Top of RECORDS PROVIDED

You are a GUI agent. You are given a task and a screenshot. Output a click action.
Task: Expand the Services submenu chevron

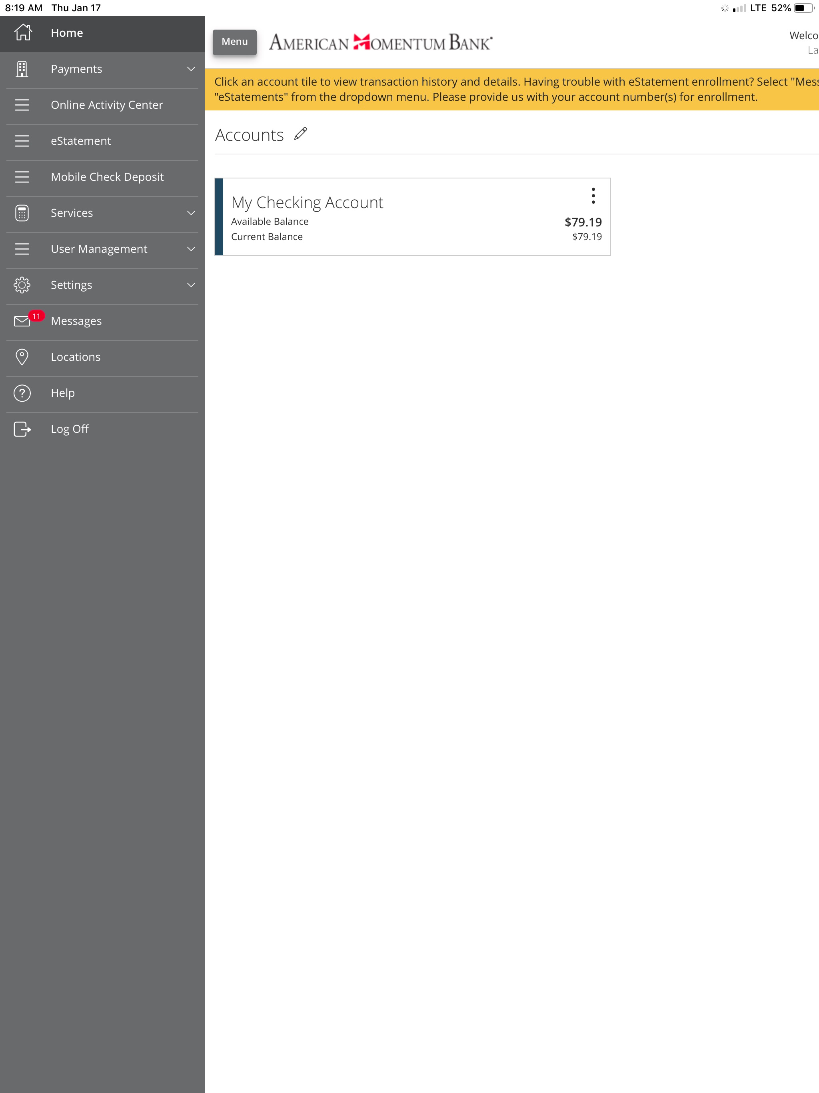191,213
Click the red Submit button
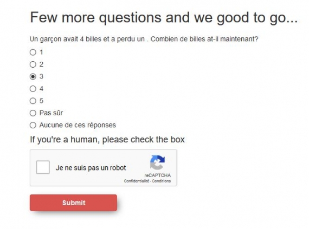 (x=74, y=203)
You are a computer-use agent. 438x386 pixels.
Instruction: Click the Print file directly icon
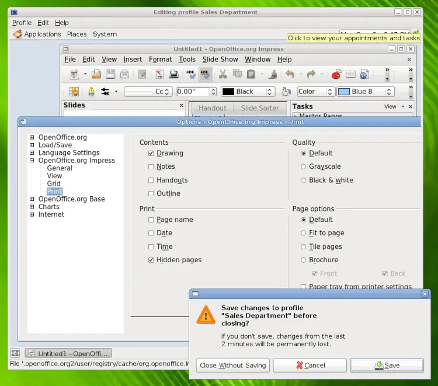(x=173, y=74)
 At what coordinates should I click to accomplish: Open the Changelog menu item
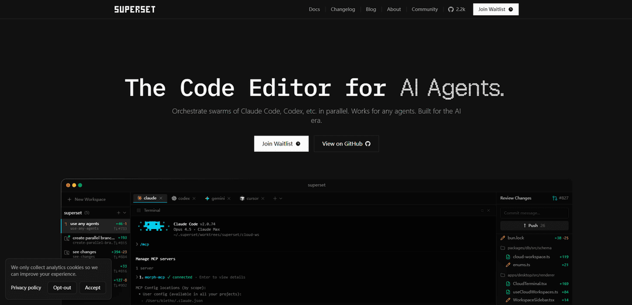click(x=342, y=9)
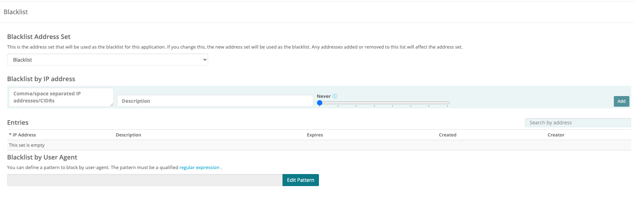Focus the Search by address field
634x207 pixels.
577,123
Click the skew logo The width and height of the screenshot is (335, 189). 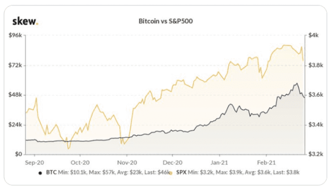[26, 21]
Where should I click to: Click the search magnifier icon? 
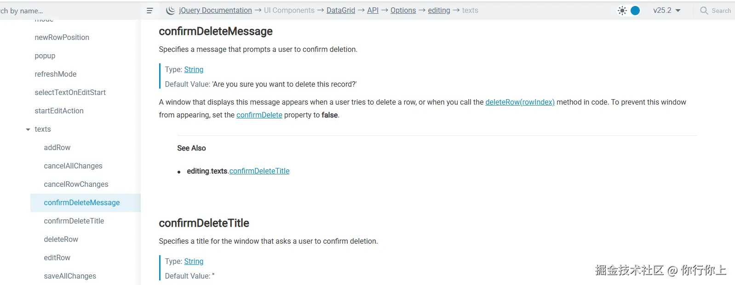(704, 11)
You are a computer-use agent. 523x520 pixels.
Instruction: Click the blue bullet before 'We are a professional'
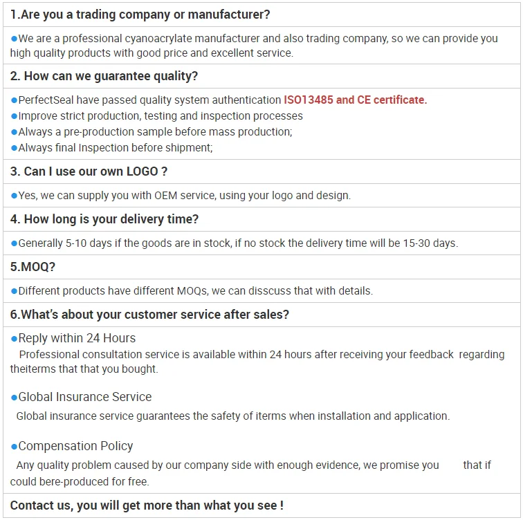(14, 39)
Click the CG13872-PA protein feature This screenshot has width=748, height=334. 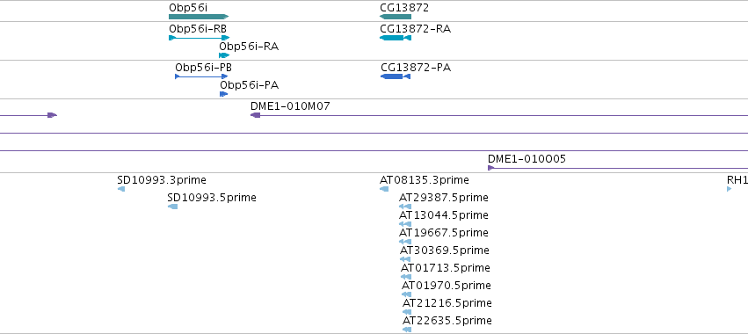point(396,76)
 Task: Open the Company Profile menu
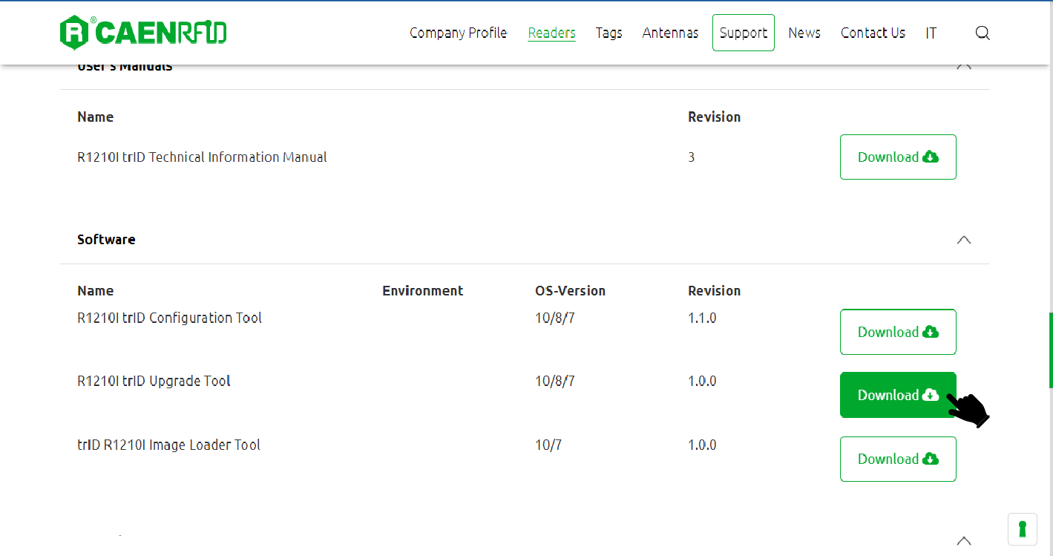pos(458,33)
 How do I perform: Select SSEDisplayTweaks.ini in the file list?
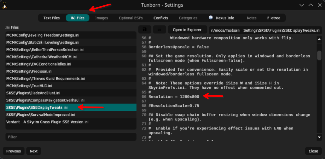point(37,107)
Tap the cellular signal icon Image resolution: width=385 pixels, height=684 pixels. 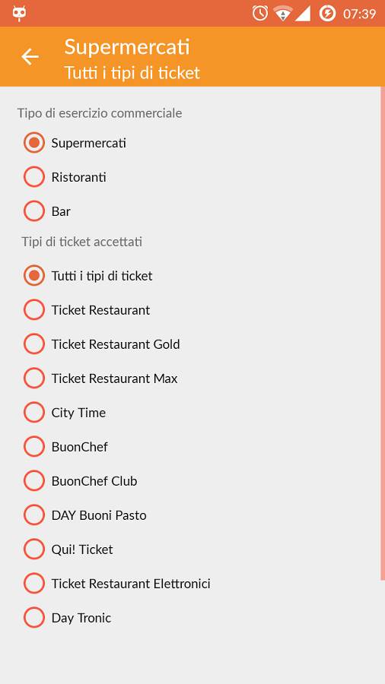(303, 14)
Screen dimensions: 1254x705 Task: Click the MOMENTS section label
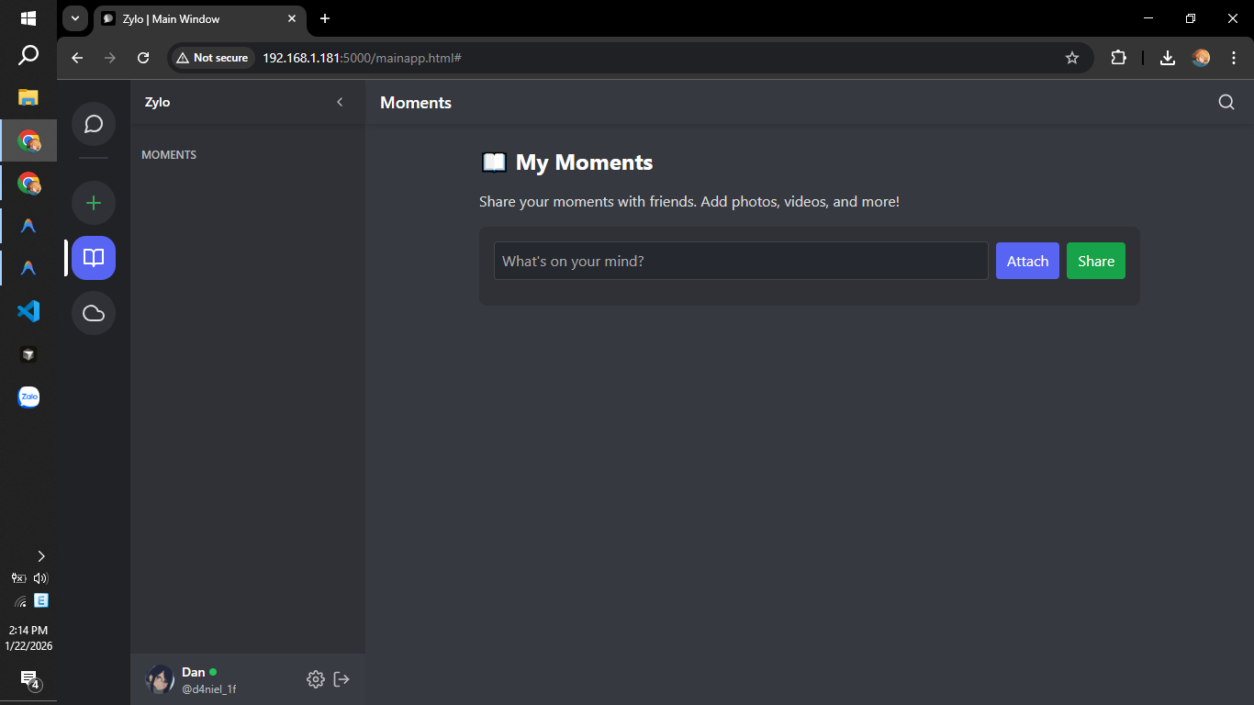(169, 154)
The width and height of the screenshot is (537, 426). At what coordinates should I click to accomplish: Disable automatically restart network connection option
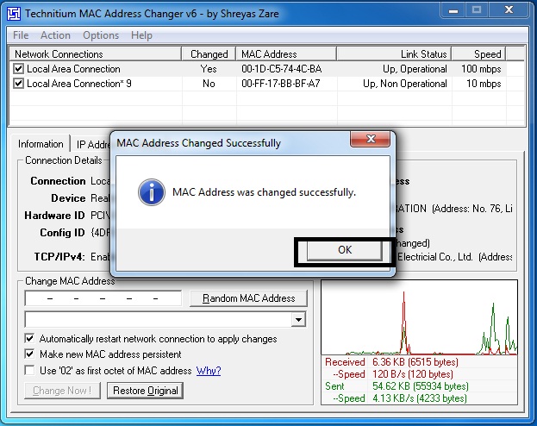pyautogui.click(x=31, y=339)
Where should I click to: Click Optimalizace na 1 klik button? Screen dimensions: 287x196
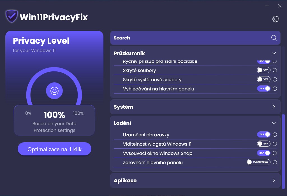[x=54, y=149]
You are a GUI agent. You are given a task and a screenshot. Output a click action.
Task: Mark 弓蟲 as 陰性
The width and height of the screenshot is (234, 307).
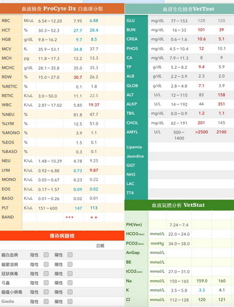tap(46, 282)
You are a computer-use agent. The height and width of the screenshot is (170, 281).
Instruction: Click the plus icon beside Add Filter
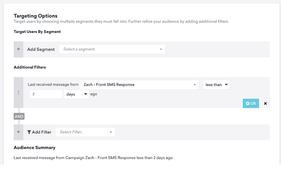click(18, 132)
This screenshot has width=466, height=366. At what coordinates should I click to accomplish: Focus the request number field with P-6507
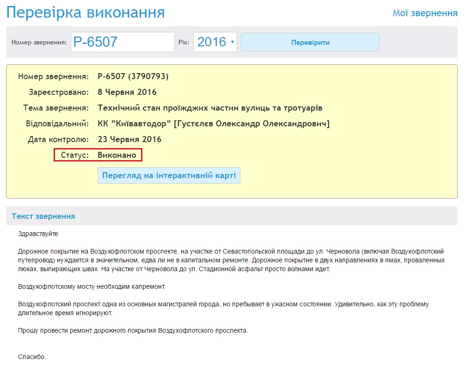point(123,42)
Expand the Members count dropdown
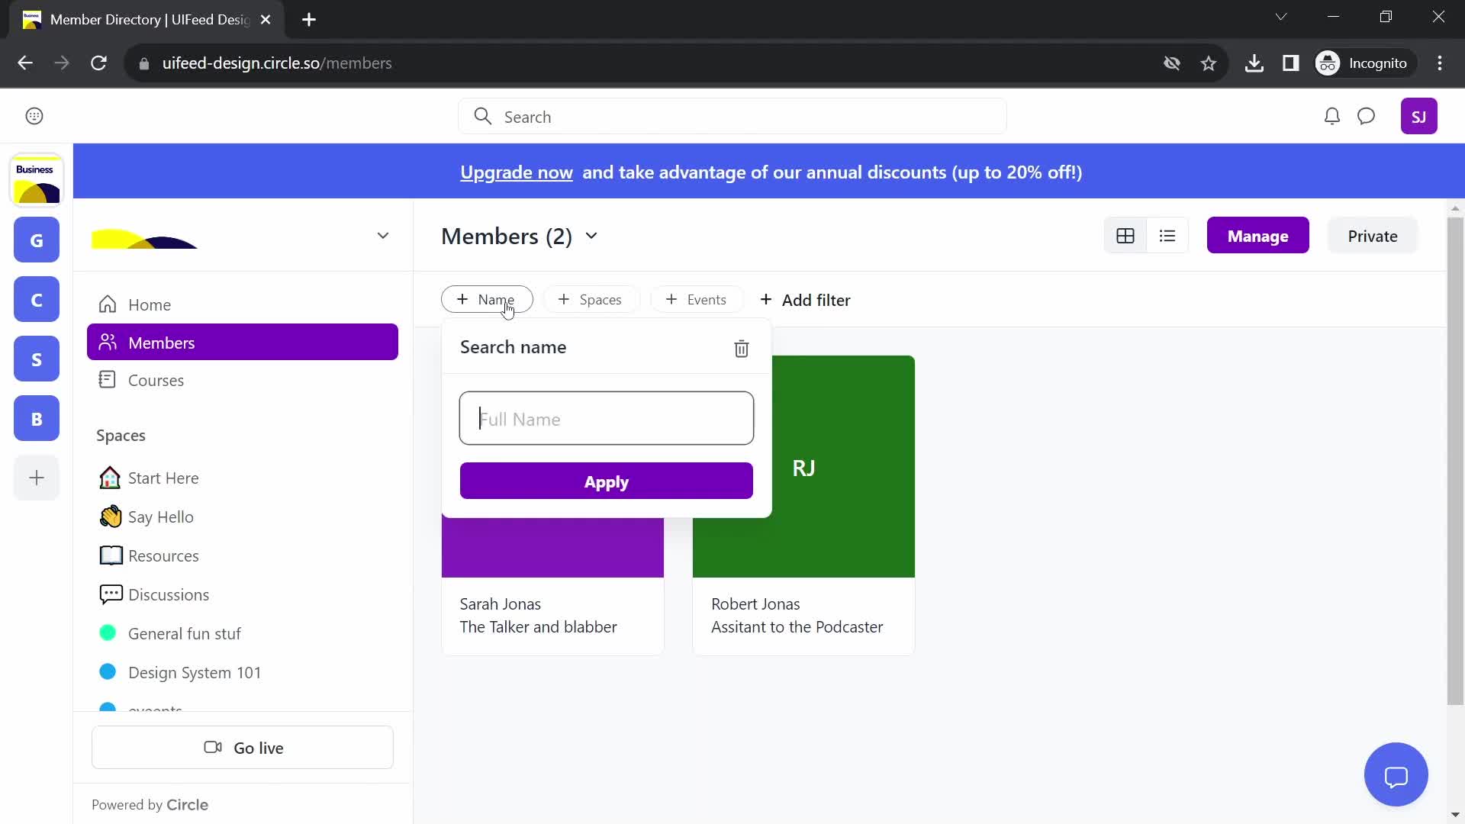Viewport: 1465px width, 824px height. click(591, 236)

Bottom of RECORDS PROVIDED

Pick each line holding the word "computer" out of the data and copy it.

You are a computer-use agent. 438x386 pixels.
You are a computer-use agent. 523x520 pixels.
You are a computer-use agent. The height and width of the screenshot is (170, 281).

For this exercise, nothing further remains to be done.